So I spent quite a bit of time today working on laying the groundwork for Splatterfield. And by that I mean that I spent most of the day wrestling with doing simple tasks like creating new classes, populating multidimensional arrays, and drawing squares on the screen. How else would one want to spend their Sunday?
One thing that I am trying to keep in mind is that there are (currently) two major structures that I am trying to wrap my head around:
- The Render Tree – Panda3D’s tree of objects to be rendered in the game world. These are the blocks that should be visible to the player at any particular time. It gets updated every frame.
- The Block Grid – This is a custom three-dimensional array of objects of type Block that stores information about that Block.
The Block Grid is important as it allows me to store and manipulate information about blocks without necessarily displaying them. The blocks will store information about their current state (e.g., what kind of block is it, whether it has been damaged, and so forth). Then if I ever need to access information about that block, I can just pass in the X, Y, Z coordinates and the appropriate property:
One thing that I’m still working with is how to render each of the blocks in the world. Currently, there is a single block type: Block. This makes rendering the entire map quite easy, since I can just copy the one type (instancing) over and over again. I’m not sure if this is something that I will be able to do when I have multiple types; I may have to add in some additional placeholders for each type of block when I do the instancing. Also, I’ll have to investigate how different from the original item instances can be; whether I can apply different textures and so forth. I tested this with sizing and it seemed to work, but I’m not sure what other properties can be added.

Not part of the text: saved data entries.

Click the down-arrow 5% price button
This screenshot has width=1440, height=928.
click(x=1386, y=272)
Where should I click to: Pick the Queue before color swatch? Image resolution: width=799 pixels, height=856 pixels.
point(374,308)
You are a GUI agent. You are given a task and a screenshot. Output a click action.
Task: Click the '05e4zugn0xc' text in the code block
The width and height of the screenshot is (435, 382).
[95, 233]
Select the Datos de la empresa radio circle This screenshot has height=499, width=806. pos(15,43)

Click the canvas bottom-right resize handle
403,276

Today I was able to get a basic grid system going. Right now it just populates every single space in a 32 x 32 x 16 grid with a generic Block. I’d like to include some of the map generation and loading functionality that my brother and I used in Quadril, so that you can save maps that you have been working on in game. It is one of those tasks that I know I’m going to have to do at some point, but for the time being I’d rather work on something else.
So about that size…
In my earliest iteration of the program I ran into a little hiccup: I was trying to render 262,144 blocks onto the screen at once! It didn’t occur to me that 128 x 128 x 32 = 262,144.
Needless to say, performance was an issue.

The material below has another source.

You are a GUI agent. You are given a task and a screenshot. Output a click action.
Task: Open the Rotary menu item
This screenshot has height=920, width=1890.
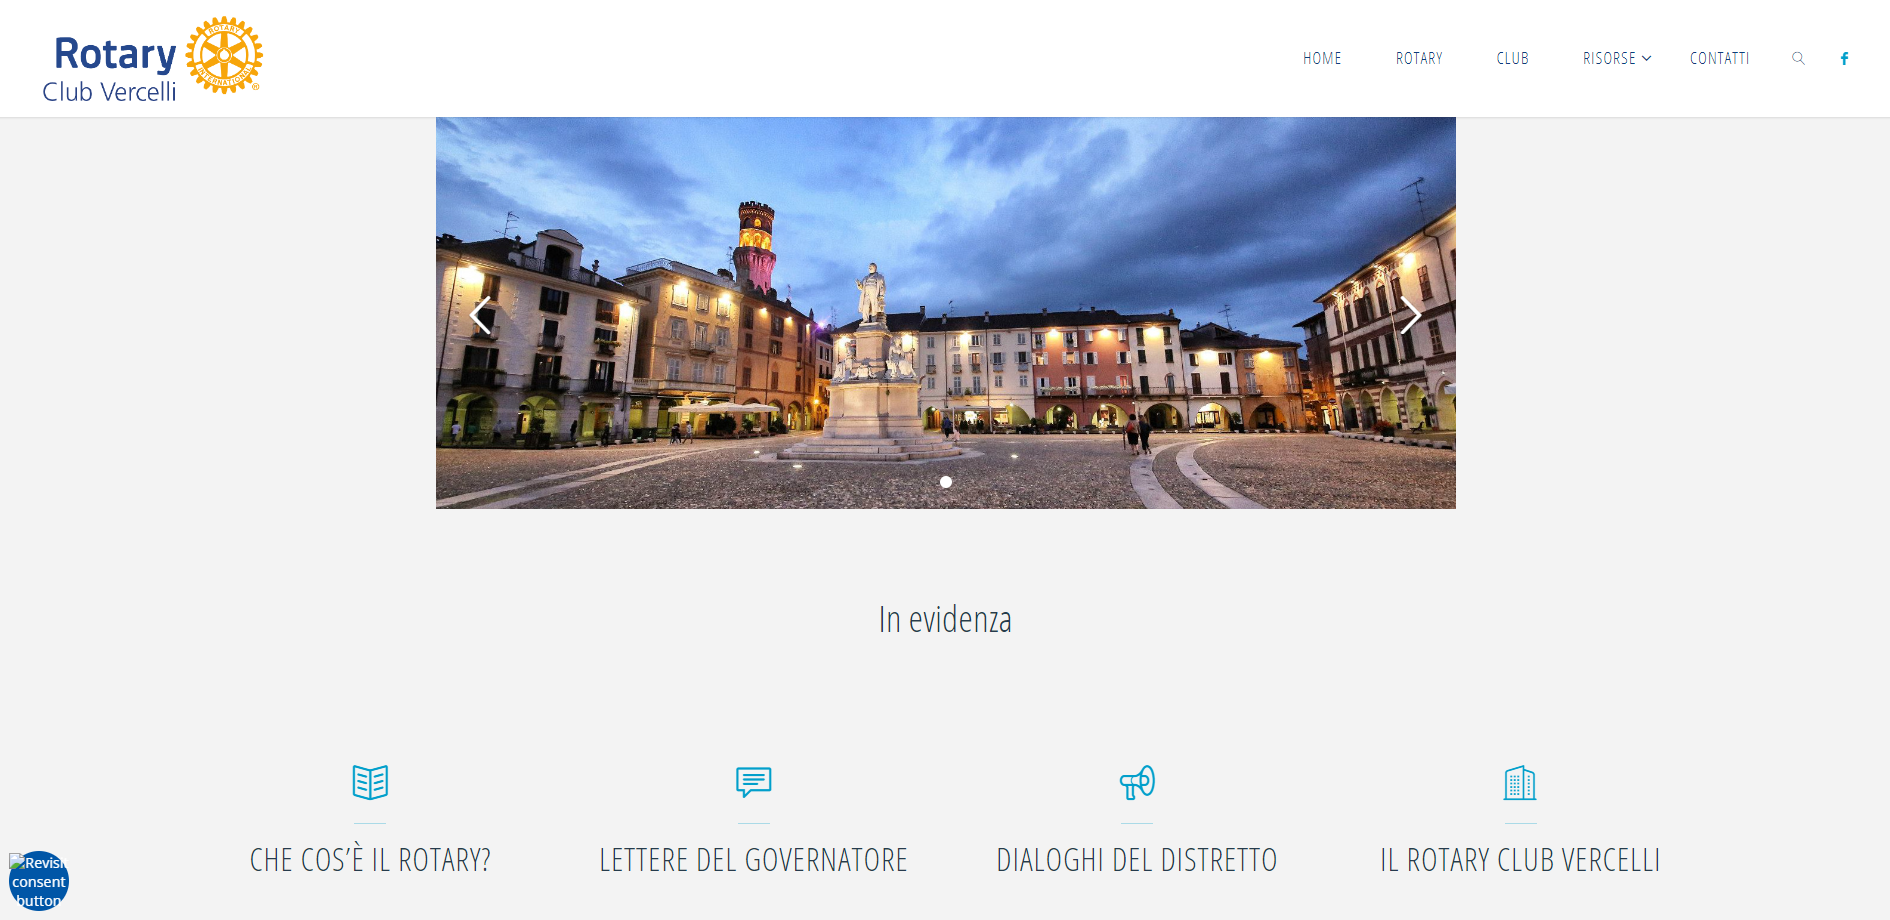point(1419,58)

So I scaled down the size a bit (to the current levels) but it still suffered. I decided on a quick and dirty solution: if a block had all six of its sides occupied with adjacent blocks, I wouldn’t put it into the render tree.

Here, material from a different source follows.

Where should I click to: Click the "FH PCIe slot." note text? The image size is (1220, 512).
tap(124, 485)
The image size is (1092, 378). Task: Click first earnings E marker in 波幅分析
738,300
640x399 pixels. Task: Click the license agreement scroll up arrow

Actor or a Piece of Cardboard?
When I first started working on actually outputting a simple cube to the screen, I started with one of the Panda3D examples and stole most of it. I had to adjust a few variables and tweak it slightly.
The way that the sample worked was quite literally drawing individual 2D squares onto the canvas.
I wasn’t sure that this would be the best way to go about building a block-based world, especially if I ever wanted to animate the blocks. I decided to try using the Actor class on a very basic model instead. Luckily, Panda3D came with a “block” model that I was able to use. After re-texturing it a bit, I was able to get fairly good results that seemed to perform better than the geometric solution.
At least for the time being, I’ll stick with the Actor class.
Onward and Upward
I think that the next step in the development will be getting some super-basic mouse interaction going. Panda3D starts with the ability to look around a bit, so that’s a nice place to start. I’m going to take a look at some of the samples that are included with the engine and see if I can implement some basic mouse interaction with the blocks themselves. Perhaps selecting a surface of a block would be a good start or clicking on a block to delete it would be a good start.